Re: RFC: NTP adjustments interfere with KVM emulation of TSC deadline timers

Jim Mattson <jmattson@xxxxxxxxxx> · Thu, 21 Dec 2023 11:09:57 -0800



On Thu, Dec 21, 2023 at 8:52 AM Maxim Levitsky <mlevitsk@xxxxxxxxxx> wrote:
>
>
> Hi!
>
> Recently I was tasked with triage of the failures of 'vmx_preemption_timer'
> that happen in our kernel CI pipeline.
>
>
> The test usually fails because L2 observes TSC after the
> preemption timer deadline, before the VM exit happens.
>
> This happens because KVM emulates nested preemption timer with HR timers,
> so it converts the preemption timer value to nanoseconds, taking in account
> tsc scaling and host tsc frequency, and sets HR timer.
>
> HR timer however as I found out the hard way is bound to CLOCK_MONOTONIC,
> and thus its rate can be adjusted by NTP, which means that it can run slower or
> faster than KVM expects, which can result in the interrupt arriving earlier,
> or late, which is what is happening.
>
> This is how you can reproduce it on an Intel machine:
>
>
> 1. stop the NTP daemon:
>       sudo systemctl stop chronyd.service
> 2. introduce a small error in the system time:
>       sudo date -s "$(date)"
>
> 3. start NTP daemon:
>       sudo chronyd -d -n  (for debug) or start the systemd service again
>
> 4. run the vmx_preemption_timer test a few times until it fails:
>
>
> I did some research and it looks like I am not the first to encounter this:
>
> From the ARM side there was an attempt to support CLOCK_MONOTONIC_RAW with
> timer subsystem which was even merged but then reverted due to issues:
>
> https://lore.kernel.org/all/1452879670-16133-3-git-send-email-marc.zyngier@xxxxxxx/T/#u
>
> It looks like this issue was later worked around in the ARM code:
>
>
> commit 1c5631c73fc2261a5df64a72c155cb53dcdc0c45
> Author: Marc Zyngier <maz@xxxxxxxxxx>
> Date:   Wed Apr 6 09:37:22 2016 +0100
>
>     KVM: arm/arm64: Handle forward time correction gracefully
>
>     On a host that runs NTP, corrections can have a direct impact on
>     the background timer that we program on the behalf of a vcpu.
>
>     In particular, NTP performing a forward correction will result in
>     a timer expiring sooner than expected from a guest point of view.
>     Not a big deal, we kick the vcpu anyway.
>
>     But on wake-up, the vcpu thread is going to perform a check to
>     find out whether or not it should block.
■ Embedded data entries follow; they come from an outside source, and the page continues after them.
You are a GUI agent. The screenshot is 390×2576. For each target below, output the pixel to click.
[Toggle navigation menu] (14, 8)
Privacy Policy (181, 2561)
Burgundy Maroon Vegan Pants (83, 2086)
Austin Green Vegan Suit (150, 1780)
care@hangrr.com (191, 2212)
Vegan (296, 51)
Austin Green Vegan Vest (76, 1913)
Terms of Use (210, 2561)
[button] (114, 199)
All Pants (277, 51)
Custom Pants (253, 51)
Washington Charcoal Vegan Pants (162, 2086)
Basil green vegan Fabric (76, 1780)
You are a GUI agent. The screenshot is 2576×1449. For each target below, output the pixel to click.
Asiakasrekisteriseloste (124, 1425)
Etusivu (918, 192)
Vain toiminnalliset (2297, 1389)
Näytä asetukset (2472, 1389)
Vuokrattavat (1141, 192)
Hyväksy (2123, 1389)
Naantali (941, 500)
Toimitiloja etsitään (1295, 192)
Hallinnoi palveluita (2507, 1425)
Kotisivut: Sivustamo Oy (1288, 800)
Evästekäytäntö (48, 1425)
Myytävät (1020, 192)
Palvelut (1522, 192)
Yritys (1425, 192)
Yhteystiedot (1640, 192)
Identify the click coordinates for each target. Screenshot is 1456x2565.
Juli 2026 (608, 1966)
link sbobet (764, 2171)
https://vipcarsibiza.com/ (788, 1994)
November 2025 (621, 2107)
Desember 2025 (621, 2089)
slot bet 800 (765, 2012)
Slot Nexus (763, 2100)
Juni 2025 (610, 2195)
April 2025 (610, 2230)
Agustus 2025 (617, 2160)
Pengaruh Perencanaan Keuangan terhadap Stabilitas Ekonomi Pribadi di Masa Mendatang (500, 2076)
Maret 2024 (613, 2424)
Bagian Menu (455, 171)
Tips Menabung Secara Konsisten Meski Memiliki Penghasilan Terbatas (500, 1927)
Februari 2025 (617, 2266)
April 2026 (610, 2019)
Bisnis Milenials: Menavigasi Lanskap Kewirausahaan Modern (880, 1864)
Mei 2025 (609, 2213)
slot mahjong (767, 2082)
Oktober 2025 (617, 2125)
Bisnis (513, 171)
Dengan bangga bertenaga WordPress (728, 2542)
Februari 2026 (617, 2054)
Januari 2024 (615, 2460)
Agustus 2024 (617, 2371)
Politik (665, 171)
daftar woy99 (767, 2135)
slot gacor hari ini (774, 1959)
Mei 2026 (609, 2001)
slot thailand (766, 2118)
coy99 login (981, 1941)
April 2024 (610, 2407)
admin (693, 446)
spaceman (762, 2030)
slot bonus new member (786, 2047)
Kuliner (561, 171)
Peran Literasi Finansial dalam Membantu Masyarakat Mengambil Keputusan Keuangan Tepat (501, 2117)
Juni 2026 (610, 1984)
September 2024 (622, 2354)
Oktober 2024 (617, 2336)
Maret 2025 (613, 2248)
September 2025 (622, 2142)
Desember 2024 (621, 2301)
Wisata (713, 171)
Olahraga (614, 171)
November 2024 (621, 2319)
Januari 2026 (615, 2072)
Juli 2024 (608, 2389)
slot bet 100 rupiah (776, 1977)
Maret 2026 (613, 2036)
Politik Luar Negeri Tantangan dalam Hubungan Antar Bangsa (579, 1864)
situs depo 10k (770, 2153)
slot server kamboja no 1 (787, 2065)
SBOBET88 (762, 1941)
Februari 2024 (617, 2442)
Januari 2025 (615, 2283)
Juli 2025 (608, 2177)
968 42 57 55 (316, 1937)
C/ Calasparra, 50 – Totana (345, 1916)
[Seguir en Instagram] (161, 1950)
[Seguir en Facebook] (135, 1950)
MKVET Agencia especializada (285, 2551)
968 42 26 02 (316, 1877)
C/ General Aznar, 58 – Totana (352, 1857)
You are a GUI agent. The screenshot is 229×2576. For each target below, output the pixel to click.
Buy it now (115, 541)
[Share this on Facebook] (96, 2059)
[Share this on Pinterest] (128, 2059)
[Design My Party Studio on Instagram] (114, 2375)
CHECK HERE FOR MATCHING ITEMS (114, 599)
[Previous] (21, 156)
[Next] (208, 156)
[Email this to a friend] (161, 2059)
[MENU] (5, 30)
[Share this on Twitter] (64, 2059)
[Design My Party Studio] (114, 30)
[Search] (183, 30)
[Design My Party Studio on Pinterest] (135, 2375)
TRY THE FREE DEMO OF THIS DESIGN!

And at that point, the
>     timer check is going to say "timer has not expired yet, go back
>     to sleep". This results in the timer event being lost forever.
>
>     There are multiple ways to handle this. One would be record that
>     the timer has expired and let kvm_cpu_has_pending_timer return
>     true in that case, but that would be fairly invasive. Another is
>     to check for the "short sleep" condition in the hrtimer callback,
>     and restart the timer for the remaining time when the condition
>     is detected.
>
>     This patch implements the latter, with a bit of refactoring in
>     order to avoid too much code duplication.
>
>     Cc: <stable@xxxxxxxxxxxxxxx>
>     Reported-by: Alexander Graf <agraf@xxxxxxx>
>     Reviewed-by: Alexander Graf <agraf@xxxxxxx>
>     Signed-off-by: Marc Zyngier <marc.zyngier@xxxxxxx>
>     Signed-off-by: Christoffer Dall <christoffer.dall@xxxxxxxxxx>
>
>
> So to solve this issue there are two options:
>
>
> 1. Have another go at implementing support for CLOCK_MONOTONIC_RAW timers.
>    I don't know if that is feasible and I would be very happy to hear a feedback from you.
>
> 2. Also work this around in KVM. KVM does listen to changes in the timekeeping system
>   (kernel calls its update_pvclock_gtod), and it even notes rates of both regular and raw clocks.
>
>   When starting a HR timer I can adjust its period for the difference in rates, which will in most
>   cases produce more correct result that what we have now, but will still fail if the rate
>   is changed at the same time the timer is started or before it expires.
>
>   Or I can also restart the timer, although that might cause more harm than
>   good to the accuracy.
>
>
> What do you think?

Is this what the "adaptive tuning" in the local APIC TSC_DEADLINE
timer is all about (lapic_timer_advance_ns = -1)? If so, can we
leverage that for the VMX-preemption timer as well?
>
> Best regards,
>         Maxim Levitsky
>
>
>